M. Jean-Louis BRISON - C'est effectivement une question essentielle. Les auxiliaires d'intégration scolaire sont des moyens tout à fait extraordinaires pour accompagner l'intégration. Il convient toutefois de prendre garde à ce que cette tierce personne, mise à disposition de l'enfant et de l'école, ne serve pas, comme c'est parfois le cas, de « monnaie d'échange » entre l'école et la famille, pour faire en sorte que l'intégration ait lieu. Cette tierce personne doit intervenir dans des conditions particulières. Il est bien établi qu'il s'agit ici de promouvoir l'intégration scolaire des enfants les plus handicapés et que cette tierce personne présente dans la classe ne doit pas venir comme une mesure palliative d'un défaut de formation des maîtres spécialisés ni d'un défaut d'information des autres acteurs de l'intégration. Le dispositif a été lancé par ce gouvernement. Mme Royal a signé en mars 1999 une convention avec la Fédération nationale des associations qui gère ce type d'emplois. Deux systèmes existent :
- les auxiliaires d'intégration scolaire, d'origine associative, qui sont environ entre 1.800 et 1.900 ;
- les aides-éducateurs de l'Education nationale, qui sont environ 65.000, dont les missions peuvent inclure de concourir à l'intégration scolaire.
La demande est extrêmement forte, mais se heurte à la difficulté de la formation des enseignants.
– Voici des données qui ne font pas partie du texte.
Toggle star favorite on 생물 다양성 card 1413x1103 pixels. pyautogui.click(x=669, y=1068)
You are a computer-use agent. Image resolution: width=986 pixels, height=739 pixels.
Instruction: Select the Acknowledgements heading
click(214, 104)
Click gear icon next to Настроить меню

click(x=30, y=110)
Un certain nombre d'IUFM, comme ceux de Dijon et de Nancy-Metz, ont mis sur pied des formations de ce type en confondant les deux filières, ce qui me paraît une très bonne chose.
Il faut également savoir sur quels métiers on peut déboucher, car le dispositif emplois-jeunes doit aider les jeunes en difficulté et leur mettre le pied à l'étrier.
M. Jean CHERIOUX - Il ne s'agit pas non plus de les renvoyer sur une voie de garage !
M. Jean-Louis BRISON - Précisément, cela ne doit être qu'un passage. Il n'est pas question que cette fonction se transforme en un métier. Elle ne doit servir aux jeunes qui y passent qu'à découvrir les métiers de l'éducation, du soin et de l'accompagnement social. Les savoirs qu'ils auront acquis en étant auxiliaires d'intégration scolaire, une fois leurs acquis validés, leur permettront de déboucher sur d'autres métiers.
Ces mesures se construisent difficilement, je le reconnais, mais je rappelle que ce sont des dispositifs récents. Le système fait que le salaire de ces auxiliaires d'intégration scolaire est payé à 80 % par l'Etat et les 20 % restants par les associations.
M. Nicolas ABOUT, président - Ou par les communes ! D'ailleurs, comme d'habitude, petit à petit, ce seront les communes qui assumeront la charge du financement, au fur et à mesure du retrait de l'Etat.
Mme Gisèle PRINTZ - S'agissant des enfants des gens du voyage, nous avons un groupe scolaire désigné pour accueillir ces enfants et cela ne pose aucun problème.
M. Nicolas ABOUT, président - C'est un dossier extrêmement difficile et nous savons que l'avenir de ces enfants passe par l'école. Toutefois, ainsi que vous l'avez dit au tout début de votre intervention, l'école ne peut répondre correctement que si elle s'adapte, notamment en sortant de ses bâtiments pour aller au contact des enfants, qu'ils soient ou pas en situation de handicap.